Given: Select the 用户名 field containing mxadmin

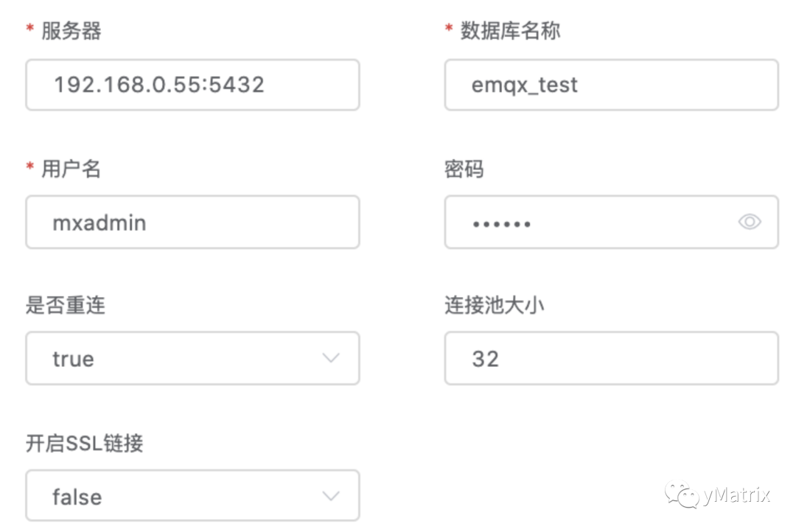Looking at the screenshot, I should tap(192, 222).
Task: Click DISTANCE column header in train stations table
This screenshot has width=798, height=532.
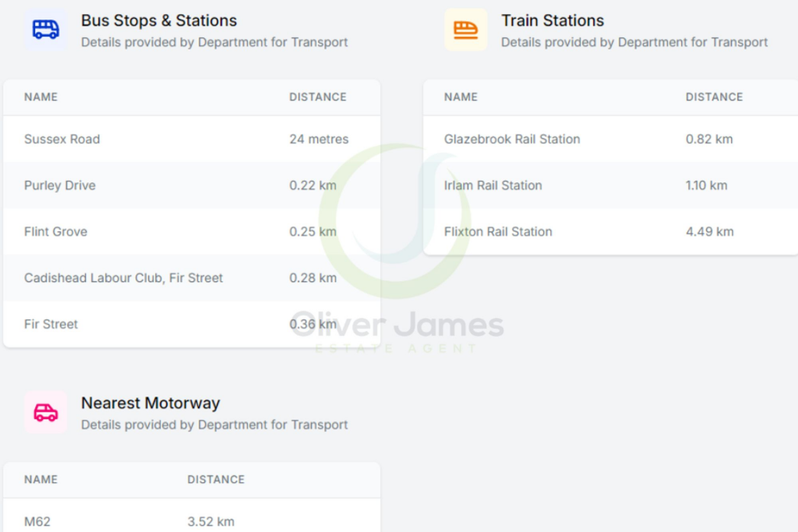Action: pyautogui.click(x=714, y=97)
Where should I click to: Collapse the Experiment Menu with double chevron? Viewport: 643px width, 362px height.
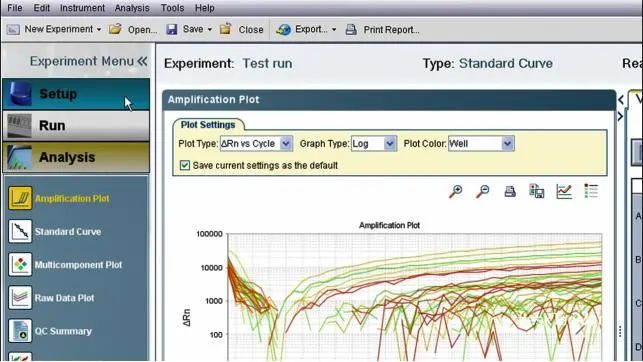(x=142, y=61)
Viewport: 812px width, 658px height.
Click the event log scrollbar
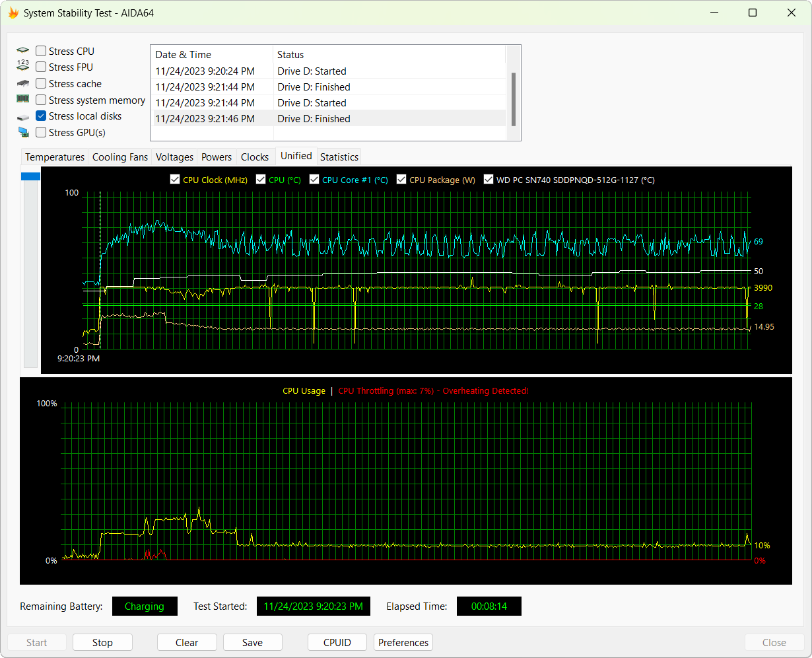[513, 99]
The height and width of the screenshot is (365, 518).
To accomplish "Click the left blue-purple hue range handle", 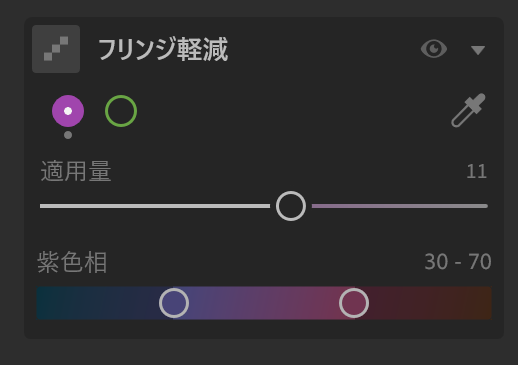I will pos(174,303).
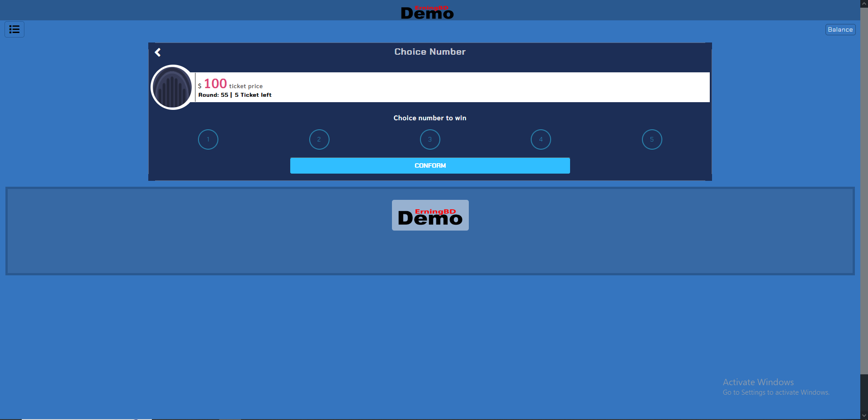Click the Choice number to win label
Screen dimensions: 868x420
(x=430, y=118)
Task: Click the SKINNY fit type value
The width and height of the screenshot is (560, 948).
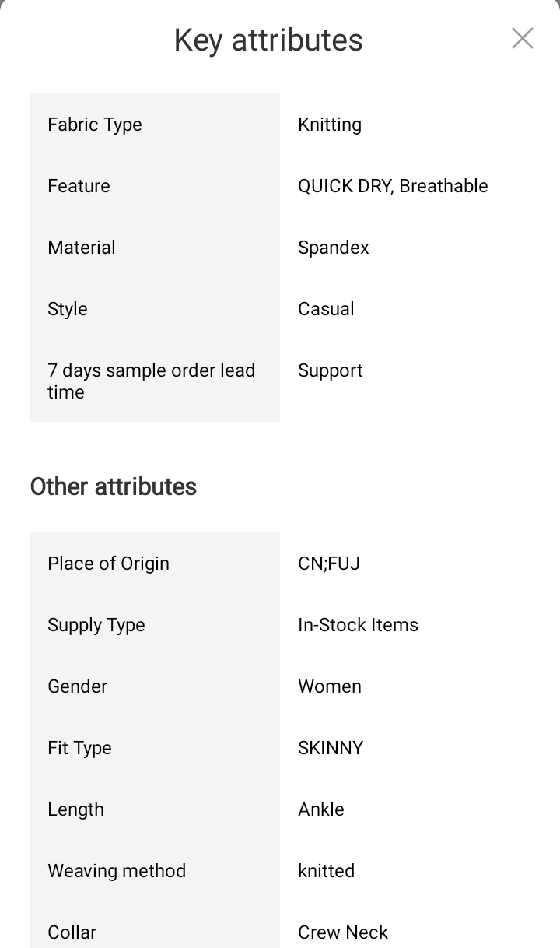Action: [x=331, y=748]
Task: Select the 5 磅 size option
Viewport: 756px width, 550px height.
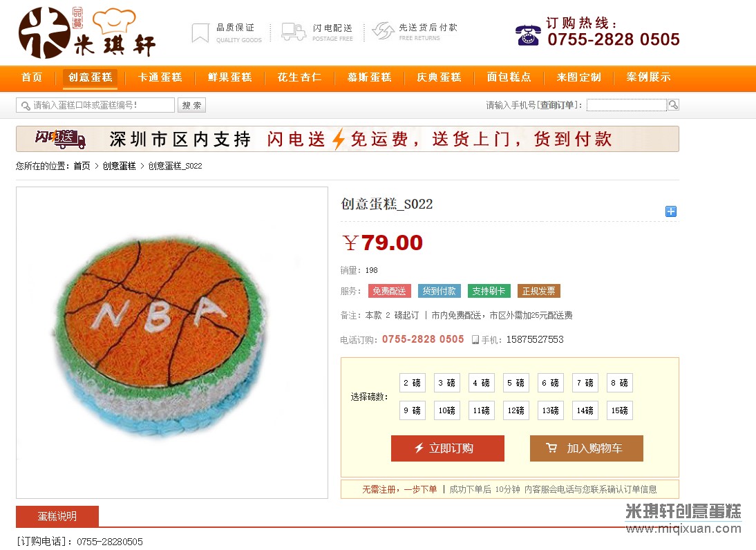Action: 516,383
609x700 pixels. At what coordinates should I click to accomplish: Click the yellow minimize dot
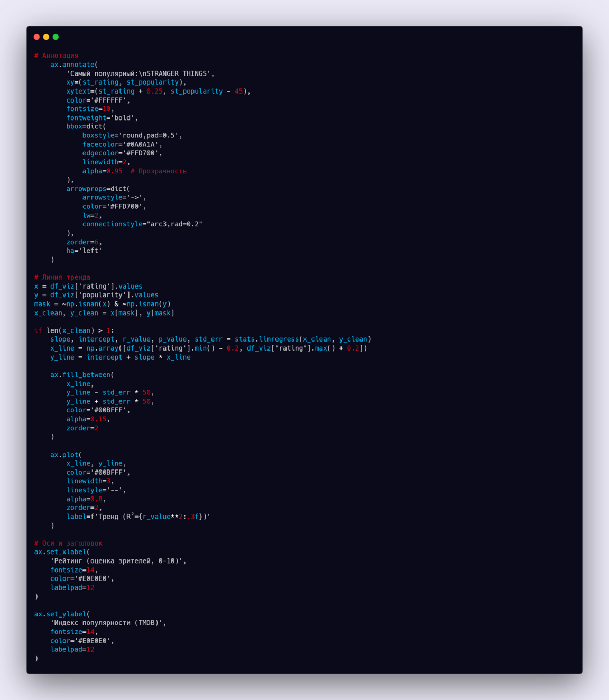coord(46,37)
****
→ **What is needed**
Please transcribe the lines from the one containing "The width and" to the last line of the listing, both included, exactly and with nothing added, leaving every picture out.

→ **Answer for the task**
The width and height of the screenshot is (560, 948).
Action: [x=331, y=748]
Task: Select the 5 磅 size option
Viewport: 756px width, 550px height.
Action: 516,383
609x700 pixels. At what coordinates should I click to accomplish: Click the yellow minimize dot
coord(46,37)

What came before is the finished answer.